### Given problem:
Rename "folder icon" to "folder button" in the records, starting with the line that contains "Open a file with the folder icon" and going on through the line that contains "tap(36, 33)". Reproduce only those lines with everything else unchanged, and leave the pictures out of your answer.

[Entries showing where items appear]
————————

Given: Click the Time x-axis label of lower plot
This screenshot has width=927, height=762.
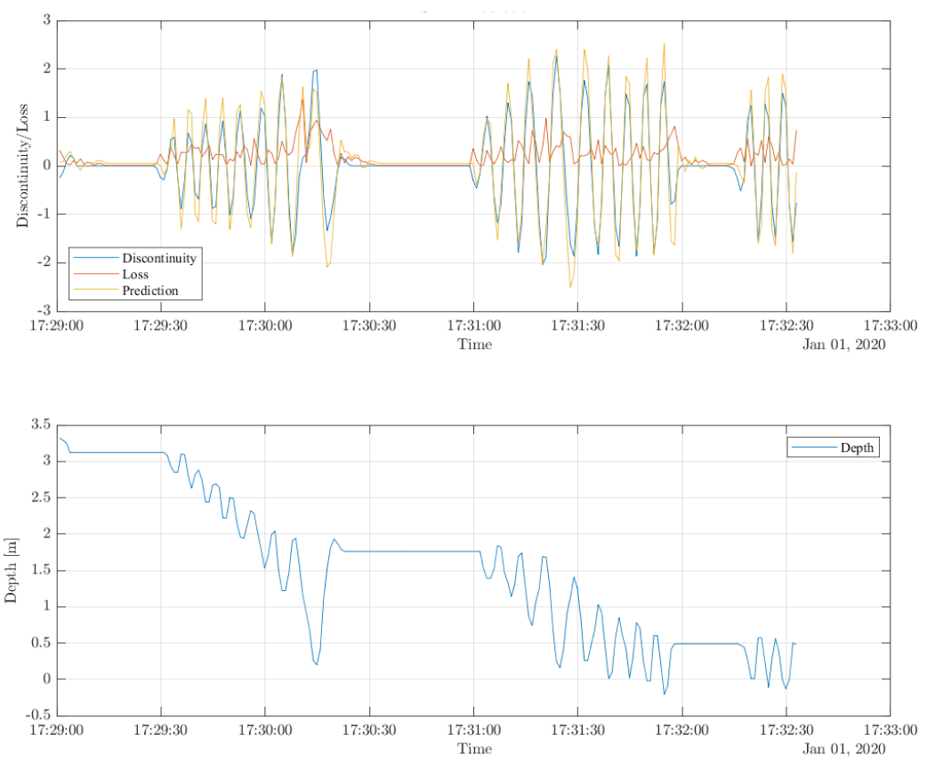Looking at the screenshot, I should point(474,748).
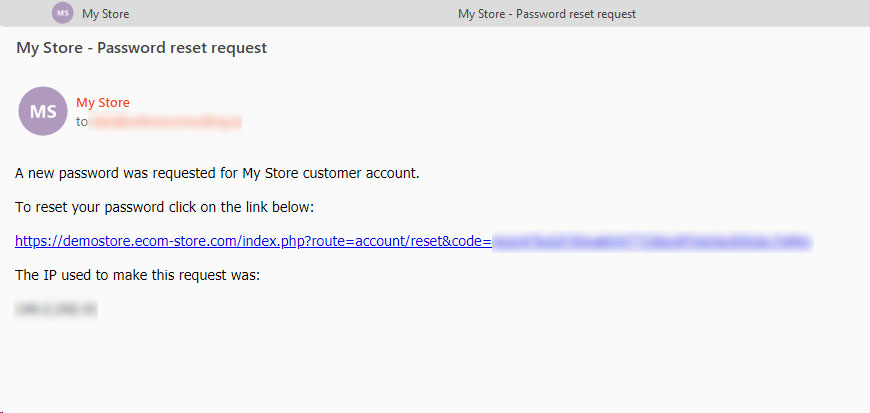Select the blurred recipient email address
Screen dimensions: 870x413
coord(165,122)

————————

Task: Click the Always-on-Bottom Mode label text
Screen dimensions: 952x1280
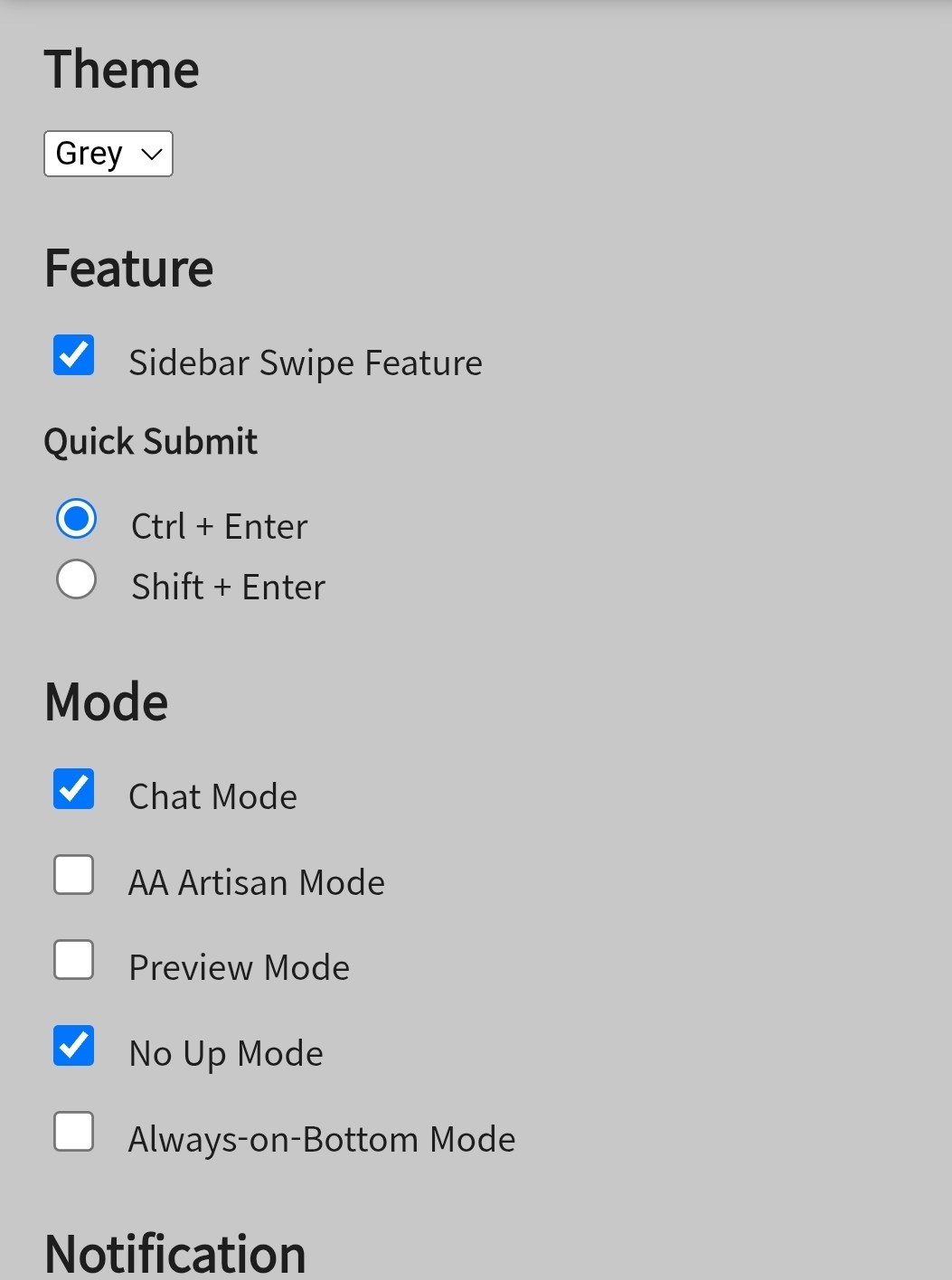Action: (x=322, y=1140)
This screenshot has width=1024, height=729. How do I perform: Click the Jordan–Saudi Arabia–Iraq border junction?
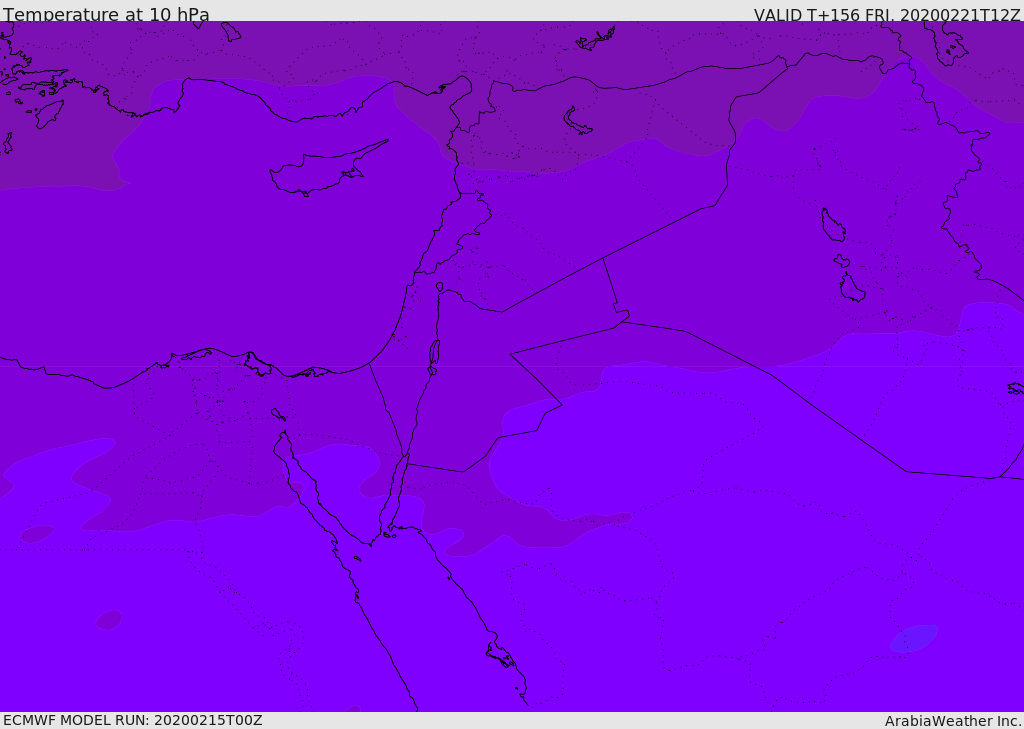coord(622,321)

————————

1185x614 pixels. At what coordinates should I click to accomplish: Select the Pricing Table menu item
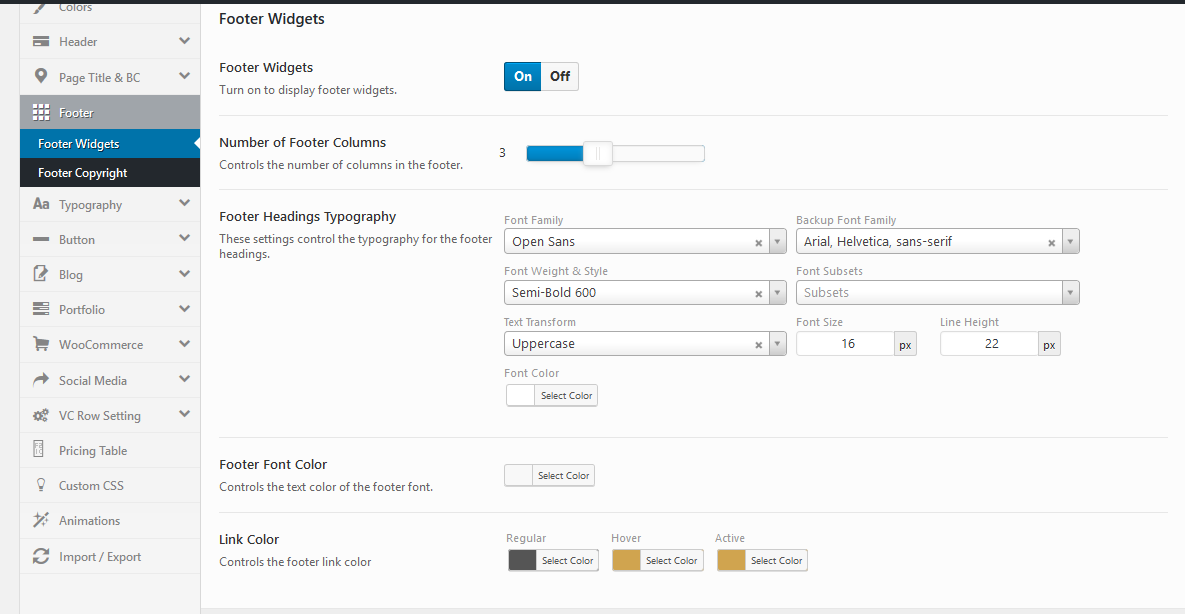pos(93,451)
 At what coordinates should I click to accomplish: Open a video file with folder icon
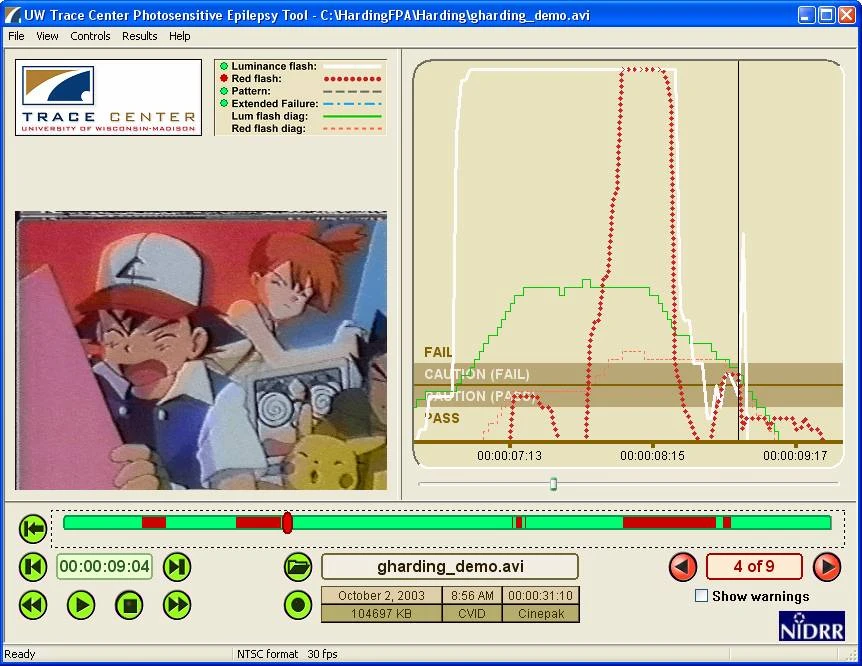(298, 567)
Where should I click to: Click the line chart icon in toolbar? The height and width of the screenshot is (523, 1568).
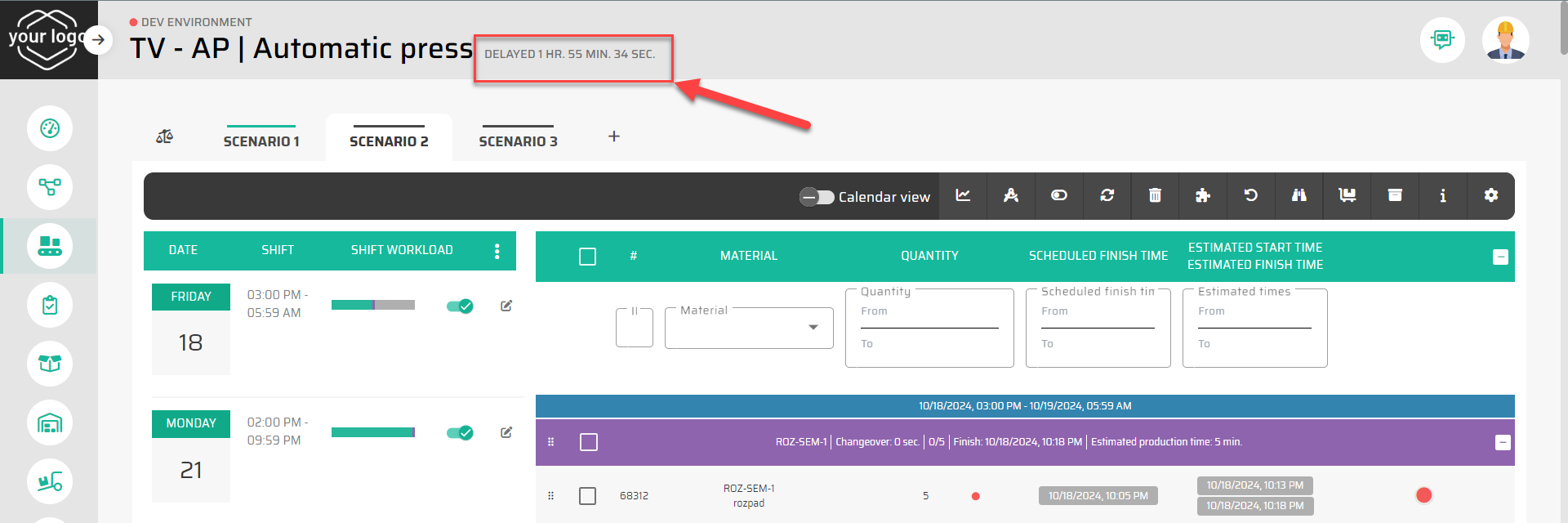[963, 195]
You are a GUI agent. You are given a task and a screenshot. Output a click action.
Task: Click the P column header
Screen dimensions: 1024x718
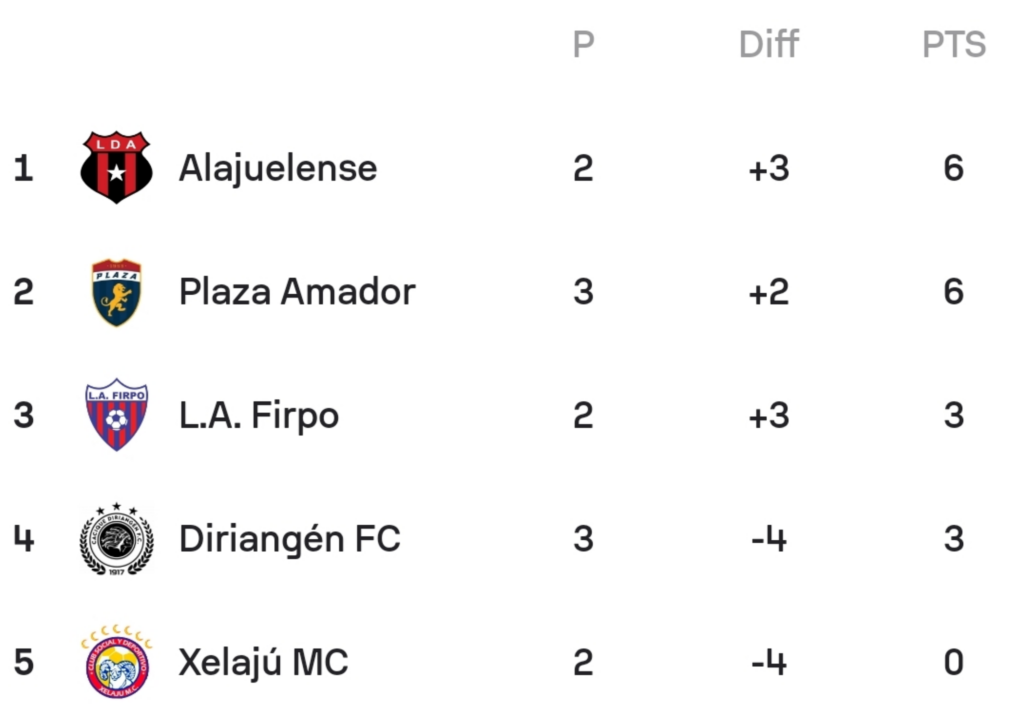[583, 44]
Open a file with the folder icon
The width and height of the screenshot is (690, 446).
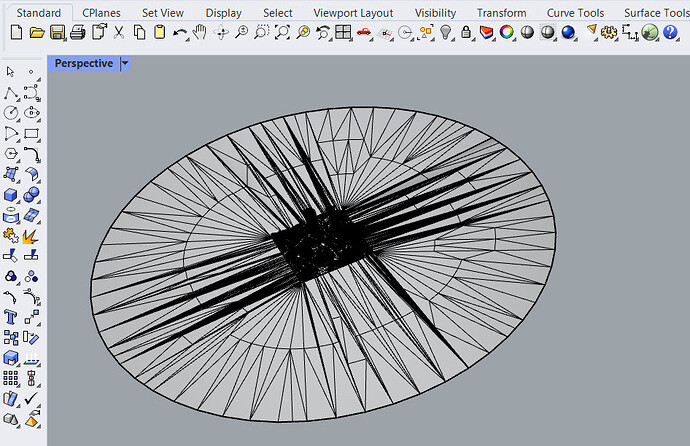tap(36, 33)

————————

### Task response:
Open a file with the folder button
The width and height of the screenshot is (690, 446).
tap(36, 33)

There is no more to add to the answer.